A 24 ore di distanza da una giornata frenetica che certifica ancora una volta che il progetto politico – amministrativo di Enzo Falco è fallito, noi come gruppo politico di opposizione consiliare (Caivano Conta, Caivano Oltre, La Svolta e UDC) rispondendo ad un invito pervenuto da forze politiche della maggioranza consiliare, e condiviso con l’altra coalizione di opposizione, abbiamo deciso di redigere un documento di sfiducia motivata dinanzi ad un notaio finalizzato alle dimissioni contestuali dei consiglieri comunali.


Alla luce di quanto accaduto, nonostante tutto, rivendichiamo con orgoglio e forza l’azione di sfiducia nei confronti del Sindaco Enzo Falco motivata dal fatto che l’Amministrazione, dopo 8 mesi, è stata esclusivamente impegnata nella organizzazione di progettualità equivoche e fuori dalle linee programmatiche presentate in consiglio comunale, per NULLA utili alla città, soprattutto:

  • la volontà di esternalizzare con modalità “Global Service” tutti i servizi cimiteriali;
  • la volontà di acquisire la Ditta Green Line che svolge ad oggi nella nostra città il servizio di nettezza urbana per farne una società partecipata sul modello “IGI.CA.” a danno dei cittadini caivanesi;
  • la trasformazione con diversa destinazione d’uso dell’attuale stadio comunale “E. Faraone”, un simbolo storico dello sport in città che questa amministrazione vuole cancellare;
  • Il ricorso costante ad affidamenti di incarichi professionali assai discutibili, di affidamenti diretti e di somme urgenze attraverso i quali si è perpetrato uno SPERPERO DI DANARO PUBBLICO, condizione ancor più grave se si considera il dissesto finanziario in cui versa l’Ente;
  • la volontà di istituire una fondazione privata per gestire eventi per manifestazioni;
  • la volontà di realizzare nuovi opifici industriali anche al di fuori dalla zona ASI volti al trattamento di rifiuti diventati oramai così tanti da aver caratterizzato quasi completamente il nostro tessuto industriale;

A tutto quanto sopra descritto si aggiunge una inefficiente azione amministrativa quotidiana che non ha saputo garantire nemmeno i servizi minimi alla nostra comunità, basti guardare la condizione delle strade cittadine, della pubblica illuminazione, delle poche aree verdi presenti sul territorio e abbandonate nel degrado assoluto, dell’assenza totale di supporto al commercio locale ed alle fasce deboli.

Ci deludono ma non ci sorprendono, alcune dichiarazioni del Sindaco Falco, subito rilanciate dai soliti servi sciocchi, che rispetto a tutto quanto descritto ritengono che l’unico problema di Caivano siano i giovani dell’opposizione: manipolati, nati vecchi e arrivisti, solo perché hanno avuto il coraggio di partecipare alla vita pubblica, l’autonomia politica delle loro scelte e la libertà di ragionare con la propria testa.
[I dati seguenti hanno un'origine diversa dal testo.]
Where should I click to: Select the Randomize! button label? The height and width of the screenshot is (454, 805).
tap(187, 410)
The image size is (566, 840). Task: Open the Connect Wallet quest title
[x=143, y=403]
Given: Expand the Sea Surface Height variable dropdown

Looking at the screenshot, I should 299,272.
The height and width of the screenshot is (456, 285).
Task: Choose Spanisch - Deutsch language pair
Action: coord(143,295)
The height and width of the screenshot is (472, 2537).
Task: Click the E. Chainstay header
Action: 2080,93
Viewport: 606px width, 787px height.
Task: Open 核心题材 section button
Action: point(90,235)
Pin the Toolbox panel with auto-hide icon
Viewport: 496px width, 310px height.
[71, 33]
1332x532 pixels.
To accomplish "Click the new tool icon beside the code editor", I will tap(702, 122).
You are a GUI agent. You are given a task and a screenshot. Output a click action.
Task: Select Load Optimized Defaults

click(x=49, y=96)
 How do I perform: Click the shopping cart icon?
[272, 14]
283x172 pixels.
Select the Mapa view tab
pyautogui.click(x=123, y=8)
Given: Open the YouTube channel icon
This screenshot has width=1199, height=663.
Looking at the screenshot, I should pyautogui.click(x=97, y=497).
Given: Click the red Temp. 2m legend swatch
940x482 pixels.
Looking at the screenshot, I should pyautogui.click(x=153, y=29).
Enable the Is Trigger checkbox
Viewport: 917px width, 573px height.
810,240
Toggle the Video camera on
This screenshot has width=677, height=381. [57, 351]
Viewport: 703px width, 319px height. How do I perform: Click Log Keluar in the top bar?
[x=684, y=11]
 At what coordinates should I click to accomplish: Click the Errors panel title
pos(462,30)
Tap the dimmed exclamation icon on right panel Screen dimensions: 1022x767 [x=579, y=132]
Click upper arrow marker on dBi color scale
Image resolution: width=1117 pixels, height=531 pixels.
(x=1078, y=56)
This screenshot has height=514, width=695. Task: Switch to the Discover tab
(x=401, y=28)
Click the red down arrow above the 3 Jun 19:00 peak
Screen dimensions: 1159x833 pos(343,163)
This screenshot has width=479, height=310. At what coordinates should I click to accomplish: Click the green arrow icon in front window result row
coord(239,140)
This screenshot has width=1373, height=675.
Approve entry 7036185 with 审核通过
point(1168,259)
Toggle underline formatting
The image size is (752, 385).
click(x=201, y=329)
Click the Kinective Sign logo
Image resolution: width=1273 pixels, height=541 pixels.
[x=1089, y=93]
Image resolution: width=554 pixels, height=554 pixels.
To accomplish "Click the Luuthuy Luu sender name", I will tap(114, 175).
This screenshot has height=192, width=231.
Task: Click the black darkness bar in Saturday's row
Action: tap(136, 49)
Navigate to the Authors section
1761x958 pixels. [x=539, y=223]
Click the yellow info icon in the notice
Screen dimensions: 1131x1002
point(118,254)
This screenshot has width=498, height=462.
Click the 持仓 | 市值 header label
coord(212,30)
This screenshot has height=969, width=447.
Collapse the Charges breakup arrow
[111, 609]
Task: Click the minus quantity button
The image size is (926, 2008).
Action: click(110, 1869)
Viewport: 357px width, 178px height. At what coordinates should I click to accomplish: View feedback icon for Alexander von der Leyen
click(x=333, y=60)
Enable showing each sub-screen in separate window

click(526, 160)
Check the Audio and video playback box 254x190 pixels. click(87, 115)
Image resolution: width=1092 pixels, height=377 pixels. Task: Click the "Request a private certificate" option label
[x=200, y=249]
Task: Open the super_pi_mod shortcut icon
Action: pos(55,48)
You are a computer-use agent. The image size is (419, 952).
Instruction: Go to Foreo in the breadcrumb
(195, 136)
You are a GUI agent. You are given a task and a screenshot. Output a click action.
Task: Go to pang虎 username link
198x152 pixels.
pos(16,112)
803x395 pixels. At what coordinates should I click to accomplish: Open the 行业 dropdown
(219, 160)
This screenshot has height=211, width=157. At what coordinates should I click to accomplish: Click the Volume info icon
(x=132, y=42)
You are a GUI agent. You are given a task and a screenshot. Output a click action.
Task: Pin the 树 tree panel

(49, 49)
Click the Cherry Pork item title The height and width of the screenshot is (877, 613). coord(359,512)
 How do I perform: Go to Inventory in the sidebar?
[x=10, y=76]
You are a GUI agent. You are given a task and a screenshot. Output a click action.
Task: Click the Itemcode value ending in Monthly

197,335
Rivendichiamo l’azione di sfiducia al Sindaco, che siamo pronti a ripetere ogni qual volta le forze politiche della maggioranza lo chiederanno, in consiglio comunale o fuori dal civico consesso, poiché così facendo rispetteremo il nostro mandato elettorale mettendo la parola fine alla consiliatura più fallimentare e trasformista che si sia mai vista sinora a Caivano.